■ Extract
-------------------------
Recently, there has been a tremendous amount of media coverage attesting to a heroin “epidemic.” There is not, and never has been a heroin epidemic. The term epidemic has a specific meaning: a rapidly spreading outbreak of contagious disease, by extension- any rapid spread, growth, or development of a problem.
Heroin use can be measured in multiple ways, but perhaps the most common manner in which use of the drug is measured is by examining data from the National Survey on Drug Use and Health (NSDUH).
This annual survey is one of the standard ways of determining the extent of drug use in the U.S. The most recent data shows that 0.1% of Americans reported recent heroin use; the number was the same in 2002.
When past year heroin use was determined, 0.3% of Americans reported using the drug in 2015, similar to the number reported in 2002 (0.2%). In addition, the number of new users of the drug has remained relatively stable for more than three decades.
-------------------------
■ Exercise data
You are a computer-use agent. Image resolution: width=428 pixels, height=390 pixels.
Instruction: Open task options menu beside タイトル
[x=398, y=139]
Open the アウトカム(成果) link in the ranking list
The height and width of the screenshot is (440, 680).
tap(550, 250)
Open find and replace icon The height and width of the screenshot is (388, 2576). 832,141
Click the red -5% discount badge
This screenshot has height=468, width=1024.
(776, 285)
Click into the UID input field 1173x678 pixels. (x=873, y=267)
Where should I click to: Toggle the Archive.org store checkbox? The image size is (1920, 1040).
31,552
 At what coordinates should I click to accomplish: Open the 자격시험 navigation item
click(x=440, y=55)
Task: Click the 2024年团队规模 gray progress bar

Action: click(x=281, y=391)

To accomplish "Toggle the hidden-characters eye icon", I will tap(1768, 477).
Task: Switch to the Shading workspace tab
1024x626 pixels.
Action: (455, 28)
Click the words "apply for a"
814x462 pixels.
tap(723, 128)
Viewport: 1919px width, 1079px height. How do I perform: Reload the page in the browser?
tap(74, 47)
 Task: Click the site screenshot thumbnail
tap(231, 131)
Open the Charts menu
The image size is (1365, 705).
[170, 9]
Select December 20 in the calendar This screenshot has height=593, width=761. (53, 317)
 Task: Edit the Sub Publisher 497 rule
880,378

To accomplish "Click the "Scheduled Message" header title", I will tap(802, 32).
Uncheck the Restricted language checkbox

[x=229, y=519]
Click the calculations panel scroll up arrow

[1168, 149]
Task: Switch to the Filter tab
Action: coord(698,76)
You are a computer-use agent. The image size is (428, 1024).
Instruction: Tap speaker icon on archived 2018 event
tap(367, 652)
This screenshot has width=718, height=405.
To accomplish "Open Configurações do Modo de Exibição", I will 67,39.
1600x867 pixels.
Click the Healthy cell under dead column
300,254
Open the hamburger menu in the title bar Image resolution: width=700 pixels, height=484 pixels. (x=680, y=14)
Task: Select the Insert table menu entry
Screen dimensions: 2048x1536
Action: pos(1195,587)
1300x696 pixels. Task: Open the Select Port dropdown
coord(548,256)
-------------------------
■ Exercise requirements
(A) From the passage on heroin use, return the text word for word, beginning at the words "Recently, there has" and stopping after "of a problem.".
(B) According to the passage on heroin use, what share of Americans reported past-year heroin use in 2015?

■ Responses
(A)
Recently, there has been a tremendous amount of media coverage attesting to a heroin “epidemic.” There is not, and never has been a heroin epidemic. The term epidemic has a specific meaning: a rapidly spreading outbreak of contagious disease, by extension- any rapid spread, growth, or development of a problem.

(B) 0.3%